Here's what it looked like when I put it down last night. I need to knit about four more rows on the border on the left and then all that will remain is the final side of the border. I don't think I'll have any issues doing that tonight. It's still looking a little wonky, but I know that most of that will be resolved with blocking.
As I've been working on this square, I've come across a few inconsistencies within the pattern. I've been making notes to myself so that I'll have an easier time when I knit the second square -- something that I hope will happen this weekend.
This square is really all that I've been working on this week (at least that I can show you); to be honest, it feels like I haven't gotten much crafting time this week, despite having two days off. The Mister has been on a work trip since Sunday, so that's left me to do everything around the house, do all the child wrangling, and do all the drop-offs and pickups. I'm thankful that there's a long weekend coming up with only a few obligations.
Seeing as my knitting content is so sparse, how about a reading update? I've finished a few more books since I last talked about what I'd been reading.
- Sweetbitter by Stephanie Danler: I borrowed this from the library (digitally) and read it over the course of two days. I think I heard about it because it's now a Starz show, so I looked it up. For some reason, for most of the book, I had it in my head that it was a memoir -- this despite the fact that it clearly says "a novel" on the front cover. Once I realized it wasn't, I think I liked it less. I gave it 3 stars. I enjoyed the parts that were actually about working in a restaurant, but I lost interest when it got too deep into relationships, drugs, and drinking.

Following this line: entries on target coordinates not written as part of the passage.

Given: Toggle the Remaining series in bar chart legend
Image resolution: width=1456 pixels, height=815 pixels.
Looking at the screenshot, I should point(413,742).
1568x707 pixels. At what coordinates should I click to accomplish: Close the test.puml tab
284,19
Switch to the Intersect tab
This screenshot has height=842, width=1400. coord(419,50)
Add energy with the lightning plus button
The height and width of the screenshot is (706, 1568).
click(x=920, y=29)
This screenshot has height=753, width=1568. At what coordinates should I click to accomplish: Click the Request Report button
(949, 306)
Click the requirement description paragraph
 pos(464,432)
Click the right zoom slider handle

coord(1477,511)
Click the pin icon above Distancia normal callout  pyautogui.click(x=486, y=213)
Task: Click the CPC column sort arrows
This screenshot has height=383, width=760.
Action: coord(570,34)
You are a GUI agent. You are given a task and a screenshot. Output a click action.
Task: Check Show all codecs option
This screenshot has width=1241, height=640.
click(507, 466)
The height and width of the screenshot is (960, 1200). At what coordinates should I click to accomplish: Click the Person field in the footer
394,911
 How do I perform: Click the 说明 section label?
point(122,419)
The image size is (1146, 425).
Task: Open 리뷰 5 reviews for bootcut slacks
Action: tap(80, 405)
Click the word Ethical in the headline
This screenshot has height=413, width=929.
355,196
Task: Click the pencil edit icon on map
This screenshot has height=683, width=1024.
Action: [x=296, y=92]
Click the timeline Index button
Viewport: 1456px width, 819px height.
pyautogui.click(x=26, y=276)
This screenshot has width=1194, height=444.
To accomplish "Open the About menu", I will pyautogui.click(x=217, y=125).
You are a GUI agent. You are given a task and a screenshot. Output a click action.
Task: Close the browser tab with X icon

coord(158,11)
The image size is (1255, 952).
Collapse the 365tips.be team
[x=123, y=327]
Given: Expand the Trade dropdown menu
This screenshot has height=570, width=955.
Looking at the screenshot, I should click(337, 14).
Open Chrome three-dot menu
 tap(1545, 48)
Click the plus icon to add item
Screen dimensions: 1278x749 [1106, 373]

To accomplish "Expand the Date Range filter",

- Homegoing by Yaa Gyasi: I read this after Kat recommended it, and I'm so glad I did. It reminded me a great deal of Roots, but with a twist that it followed two branches of what is essentially the same family -- one side ends up in America via the slave trade and one side remains in Africa. It was a really unique take, I thought, and I really liked that each chapter told the story of a new generation. I gave it 4 stars.
- The War I Finally Won by Kimberly Brubaker Bradley: I read the first book in this two-book YA series last year and really enjoyed it, so I was happy to find the sequel available from the library. It was a quick and easy read, as you would expect from something intended for kids, and I gave it 4 stars. I felt that it tied up the story nicely while still leaving room for the story to continue.
- Forty Autumns: A Family's Story of Courage and Survival on Both Sides of the Berlin Wall by Nina Willner: This book had long been on my "want to read" list, so when I got one of those wonderful e-mails from Goodreads that the Kindle version was on sale, I snapped it up. I devoured this book -- I found it absolutely fascinating. There have been so many books written about true stories of WWII, but I don't think that before reading this I'd heard much of anything about what it was like to be behind the Iron Curtain when it fell. This book is part family history, part memoir, and I found it to be really well written. I gave it 5 stars.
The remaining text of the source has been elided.